From the very outset—I go back to the Law Commission’s 1994 report on structured settlements—it was intended that a provision of this kind to depart from a prescribed rate should be very much the exception rather than the rule. Clearly, it recognised that it would be both expensive and time-consuming if the prescribed discount rate could regularly be the subject of challenge on the basis that there might be another more appropriate rate for any number of reasons. That goes some considerable way to explaining the position of the Court of Appeal in the case of Warriner v Warriner.

As the noble and learned Lord, Lord Hope, observed, I referred to a guillotine, but I qualified it with the words “almost complete”—this is a deficient guillotine; it is not a complete guillotine. I said that because, for example, the decision of the Inner House of the Court of Session, the appeal court in Scotland, in Tortolano v Ogilvie Construction, indicated that there may be cases in which the power to depart from the prescribed rate can be applied—but I accept that they will be wholly exceptional. In Tortolano, the court suggested that there might, for example, be a need to take account of a claimant who had to pay tax in a foreign jurisdiction, and that impacted upon the valuation of the award.

These are wholly exceptional circumstances, but the provision in Section 1(2) of the Damages Act 1996, which would be preserved by the words in subsection (2) of the proposed new Section A1, would allow for those wholly exceptional circumstances where the judiciary would be entitled to exercise an inherent discretion in order to achieve justice between the parties. It is in these circumstances that I would resist the amendment; I recognise that there may be room for taking this further, although I have been unable to identify it so far, to ensure that we can perhaps more clearly identify circumstances in which the exception would be applicable.

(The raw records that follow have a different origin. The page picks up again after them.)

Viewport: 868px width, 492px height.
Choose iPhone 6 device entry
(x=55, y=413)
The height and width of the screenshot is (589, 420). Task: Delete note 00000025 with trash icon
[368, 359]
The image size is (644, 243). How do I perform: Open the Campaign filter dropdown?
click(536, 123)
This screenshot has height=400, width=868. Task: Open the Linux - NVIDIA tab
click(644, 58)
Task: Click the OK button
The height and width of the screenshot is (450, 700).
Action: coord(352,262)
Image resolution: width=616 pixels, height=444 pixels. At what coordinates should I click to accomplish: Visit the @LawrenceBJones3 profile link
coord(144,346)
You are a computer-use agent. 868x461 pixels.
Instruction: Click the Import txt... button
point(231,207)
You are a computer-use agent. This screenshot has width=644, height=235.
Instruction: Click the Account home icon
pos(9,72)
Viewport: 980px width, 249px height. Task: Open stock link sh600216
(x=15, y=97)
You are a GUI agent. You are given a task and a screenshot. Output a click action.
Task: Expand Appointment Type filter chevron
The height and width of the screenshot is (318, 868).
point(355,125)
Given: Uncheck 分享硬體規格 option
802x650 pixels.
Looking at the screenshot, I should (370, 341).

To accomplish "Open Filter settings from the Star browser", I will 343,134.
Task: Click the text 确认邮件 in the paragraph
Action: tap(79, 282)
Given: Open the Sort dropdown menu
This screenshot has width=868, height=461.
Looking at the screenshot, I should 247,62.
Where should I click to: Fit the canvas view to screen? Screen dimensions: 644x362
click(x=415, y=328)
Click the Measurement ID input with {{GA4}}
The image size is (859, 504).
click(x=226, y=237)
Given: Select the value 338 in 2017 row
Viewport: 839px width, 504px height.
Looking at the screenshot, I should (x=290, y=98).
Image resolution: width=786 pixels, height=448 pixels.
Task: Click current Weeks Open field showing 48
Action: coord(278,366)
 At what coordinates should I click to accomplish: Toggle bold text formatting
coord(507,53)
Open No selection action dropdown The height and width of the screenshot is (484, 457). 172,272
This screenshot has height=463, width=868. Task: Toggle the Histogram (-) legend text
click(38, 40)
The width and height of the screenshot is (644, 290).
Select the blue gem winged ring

As the noble Lord, Lord Beecham, indicated, the Bill will be considered in the other place, and I and my officials would be content to explore further with the noble and learned Lord, Lord Hope, if he wishes to do so, whether the provision might be improved in some way. However, I have difficulty with that because I am concerned that if we intrude too much into this quite exceptional discretion, there is a risk of encouraging unnecessary and expensive litigation over the appropriate rate in individual cases.

On that basis, and recognising the point that the noble and learned Lord makes, I invite him to withdraw the amendment.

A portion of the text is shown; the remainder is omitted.